By Wolf Richter – Re-Blogged From Wolf Street
The Biggest Sinners in the Dow.
All 30 companies in the Dow Jones Industrial Average have now reported earnings for the third quarter. As required, they reported these earnings under Generally Accepted Accounting Principles (GAAP). These standardized accounting rules are supposed to allow investors to compare the results of different companies. But that’s too harsh a fate for many of our corporate heroes, and so they proffer their own and much more pleasing accounting strategies – as expressed in “adjusted” earnings and “adjusted” earnings per share (EPS).
Of the 30 companies in the DJIA, 14 reported “adjusted” or “non-GAAP” earnings in Q3 that were significantly higher than their GAAP earnings. Total “adjusted” EPS of these 14 Dow components exceeded their total EPS under GAAP by 26%! Nice work!
“Adjusted” earnings are the great American fiction conceived to serve the great American passion: inflating share prices by hook or crook.
The biggest sinner: Merck & Co. miraculously turned its loss of -$0.02 per share under GAAP into an “adjusted” profit of $1.11 a share. This is not a “one-time” event either. Merck keeps showing up in the ignominious top five Dow earnings adjusters time after time. Among the repeat offenders in the top five are also Pfizer, Coca-Cola, and GE.
So the theory that these are “one-time items” that should be excluded – even if that theory ever made sense – falls apart if it happens quarter after quarter.
The chart below shows the 14 Dow components with EPS that have been inflated by adjustments, and the percentage difference between their EPS under GAAP and their “adjusted” EPS. I cut Merck’s bar off because it goes to 5,650%, which would be about 12 feet beyond the edge of the chart. Wal-Mart Stores inflated its earnings by 72% and DowDuPont by 67%, and Warren Buffett’s favorite beverage company by more than half:
Under increasing pressure from the SEC, some of them disclosed GAAP earnings upfront in their earnings report, before pointing at non-GAAP earnings. Others were not so forthcoming. J&J’s GAAP EPS was particularly cumbersome to dig up, buried in the earnings release all the way down in the Non-GAAP reconciliation schedule.
These are among the large companies in the US that are deemed to be the most representative of their industries. They tend not to go entirely crazy, unlike smaller companies that haven’t yet figured out how to make money and that desperately need to show some kind of positive results.

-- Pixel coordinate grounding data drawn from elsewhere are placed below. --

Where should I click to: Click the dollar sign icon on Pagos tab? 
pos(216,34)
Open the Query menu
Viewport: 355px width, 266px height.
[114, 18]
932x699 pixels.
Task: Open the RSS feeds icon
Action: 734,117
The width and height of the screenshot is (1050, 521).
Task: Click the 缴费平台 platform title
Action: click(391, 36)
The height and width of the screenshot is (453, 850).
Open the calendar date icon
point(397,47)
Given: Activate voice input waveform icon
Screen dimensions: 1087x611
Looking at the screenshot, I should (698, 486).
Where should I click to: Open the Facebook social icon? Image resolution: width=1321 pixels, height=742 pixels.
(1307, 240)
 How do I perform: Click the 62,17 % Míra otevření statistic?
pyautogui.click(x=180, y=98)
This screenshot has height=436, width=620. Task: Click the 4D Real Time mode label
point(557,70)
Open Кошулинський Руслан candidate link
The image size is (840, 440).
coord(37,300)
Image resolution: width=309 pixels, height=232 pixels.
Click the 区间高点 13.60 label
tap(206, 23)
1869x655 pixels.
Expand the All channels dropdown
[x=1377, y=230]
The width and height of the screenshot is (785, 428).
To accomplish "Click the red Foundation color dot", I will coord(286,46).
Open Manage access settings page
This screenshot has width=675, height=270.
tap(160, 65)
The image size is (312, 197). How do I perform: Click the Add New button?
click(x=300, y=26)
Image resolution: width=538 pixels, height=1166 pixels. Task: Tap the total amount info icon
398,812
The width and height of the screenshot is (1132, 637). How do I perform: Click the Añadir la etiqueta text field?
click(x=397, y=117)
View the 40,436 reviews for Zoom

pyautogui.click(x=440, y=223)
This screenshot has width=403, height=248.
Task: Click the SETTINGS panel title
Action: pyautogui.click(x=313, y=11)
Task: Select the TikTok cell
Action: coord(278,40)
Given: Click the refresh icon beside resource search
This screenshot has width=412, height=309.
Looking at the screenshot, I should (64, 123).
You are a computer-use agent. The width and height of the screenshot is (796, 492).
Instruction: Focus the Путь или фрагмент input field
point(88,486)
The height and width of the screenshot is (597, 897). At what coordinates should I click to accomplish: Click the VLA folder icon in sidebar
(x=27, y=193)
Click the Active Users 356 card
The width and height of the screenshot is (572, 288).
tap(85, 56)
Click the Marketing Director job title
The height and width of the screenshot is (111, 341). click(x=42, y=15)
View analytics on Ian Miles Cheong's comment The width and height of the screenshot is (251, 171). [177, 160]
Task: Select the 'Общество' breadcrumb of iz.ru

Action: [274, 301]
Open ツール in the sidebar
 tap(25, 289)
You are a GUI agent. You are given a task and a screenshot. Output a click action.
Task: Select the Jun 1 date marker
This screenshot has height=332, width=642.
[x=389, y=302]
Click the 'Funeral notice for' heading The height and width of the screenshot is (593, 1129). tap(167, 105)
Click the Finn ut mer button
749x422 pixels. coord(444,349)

Twitter is a good example. It’s not in the DJIA. It loses money every year, but after its adjustments, there’s always a fat “adjusted” profit. In the last quarter, it lost $21 million under GAAP, on declining revenues. But after it got through “adjusting” a lot of expenses out of the way, its non-GAAP income was $78 million. This took its loss per share of $-0.03 under GAAP to an adjusted profit of $0.10 per share.
These kinds of tricks work miracles. They’re promoted endlessly on Wall Street. And many companies use them. Even though GAAP gives companies a lot of leeway to beautify their results, it’s just not enough to hype stock prices sufficiently.
Some companies show alternative measures to GAAP earnings, after they show GAAP earnings, to show for example how the core portion of the business is doing. In many cases, these “core” earnings are lower than GAAP earnings because they cover only part of the operations. Such additional metrics, if presented as additional metrics, might make sense. Pointing out particularly ugly items that impacted earnings also makes sense.
But EPS is a final summary figure that underlies the all-import price-earnings ratio which is used to value shares. Wall Street analysts and the media put these “adjusted” numbers into the headlines, which are all many people and trading algorithms read. Data aggregators use these “adjusted” numbers in their reports and charts about the stock market overall, such as the aggregate earnings multiple of the S&P 500 companies. These “adjusted” numbers are everywhere, drowning out any sense of reality.
Even the SEC has lost patience with companies promoting their beautified non-GAAP measures. Since last year, it has been admonishing them about the prominence of these “adjusted” numbers in earnings presentations and in press releases. Some companies have since abandoned “adjusted” earnings. But many others – including about half of the Dow components – are still doing it.
Wall Street loves nothing more than to tout these “adjusted” earnings and how they “beat” expectations that have been lowered in prior weeks so that they could be beat. And given the grossly inflated stock prices, boosting earnings with “adjustments” is a game that is just too good to stop.